High throughput network backbone with NVIDIA SN3700 switch featuring 32x QSFP28 ports supporting a total throughput of up to 6.5 Tb/s. Two of such switches should thus provide enough capability to get us close to the realize 2x 7 Tb/s east-west traffic, the current specifications for SKAO’s SPC to emulate the input of the Science Data Processor.

Smart data emulation with Reflex CES FPGA solutions, 800 GbE boards that will be used as a building block for the data emulation sub-system. Using 8 such boards would bring us very close to our initial high-level requirement of 7 Tb/s.

Smart data ingest with NVIDIA A100x DPU, a representative example of a new generation of reprogrammable high-performance processors linked to high-performance network interfaces. This technology will be used to realize a smart interface able to ingest and process / reduce online the large volumes of data from the emulator sub-system.

Energy efficient AI workflows with Graphcore BOW IPU, a new type of processor based on a highly parallel architecture designed to accelerate deep learning applications. They offer very high computing throughput on mixed-precision floating-point data and have a unique memory architecture. This technology will be used not only for deep learning applications but also for more classical workflows and a mix of both with performance and energy efficiency as key indicators.

Modular workflow scheduling with AMD Epyc Genoa CPU. With 96 cores and large capacity L3 caches, these high end CPUs will be integrated in most sub-systems of STREAMS to provide the means to orchestrate efficiently a large number of concurrent workloads within the platform, including real-time data emulation, low latency data ingestion and processing and supporting operations within the supervisory node.

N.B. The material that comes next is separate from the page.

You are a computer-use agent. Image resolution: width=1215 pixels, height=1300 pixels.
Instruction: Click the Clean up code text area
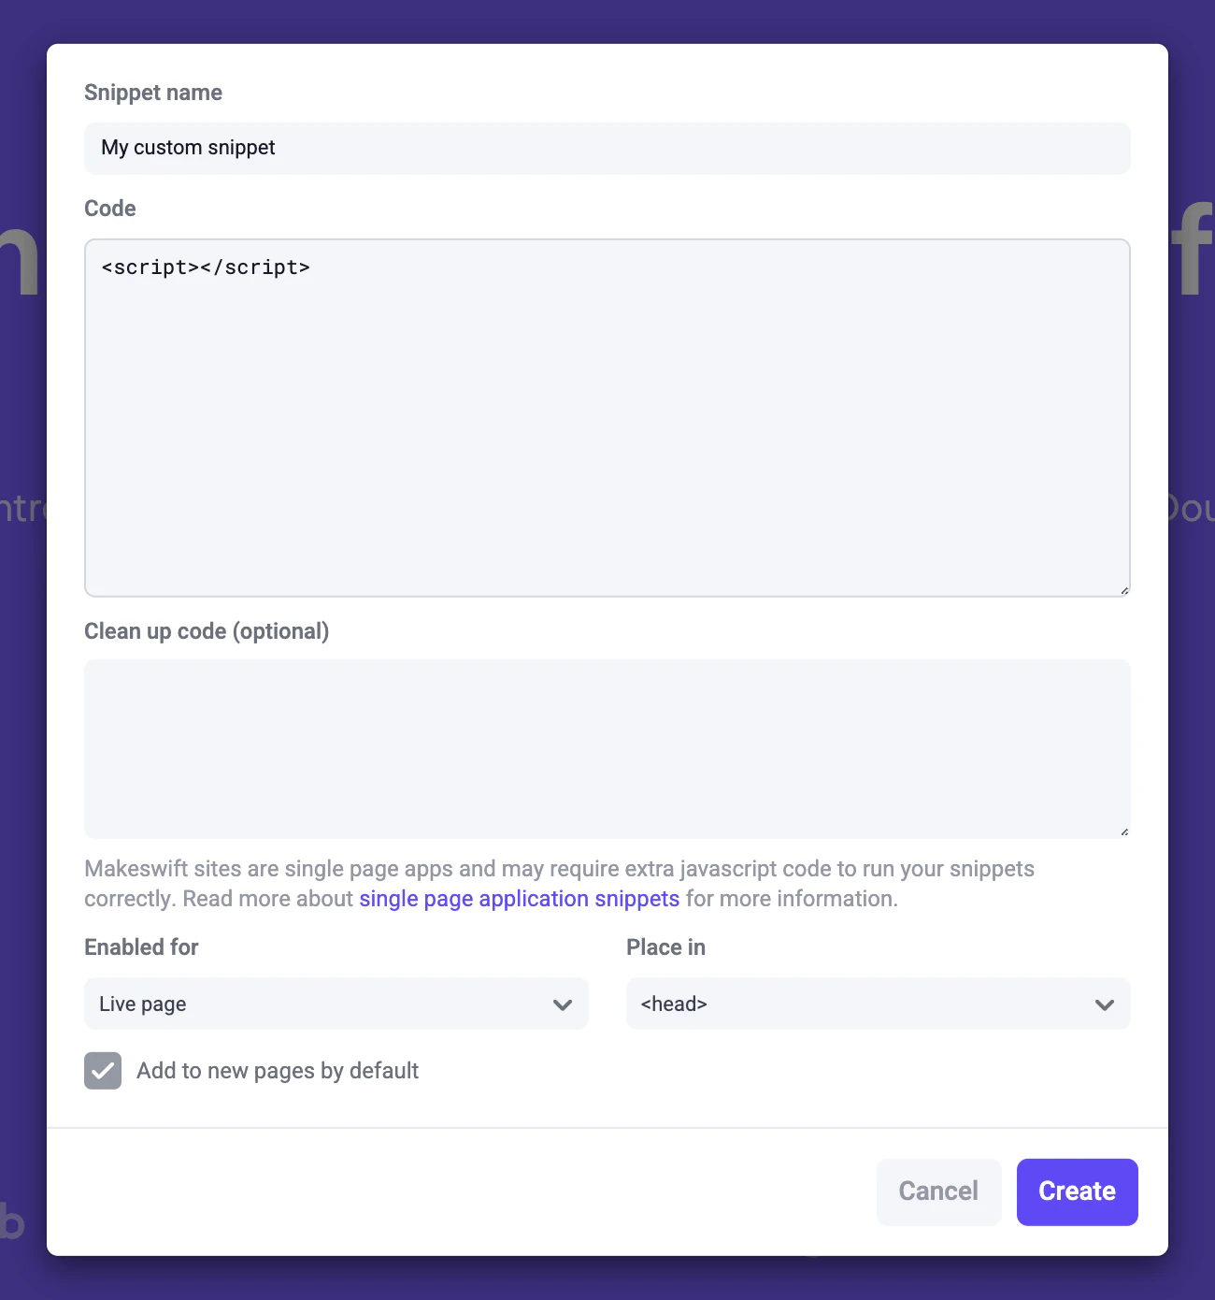tap(608, 748)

High performance real-time computing with AMD Mi210 GPU, offering coherent CPU-To-GPU interconnect, high capacity HBM2e and enhanced Matrix Core Technology. This technology will be assessed in the context of time sensitive data processing within the stream processing system.

High performance AI training with NVIDIA H100 GPU. Thanks to a tightly integrated high end GPUs cluster (up to 4x in SXM form factor with NVlink interconnect), a dedicated supervisory node will enable online high performance training of neural networks and coupling these training resources efficiently with the time critical pipeline.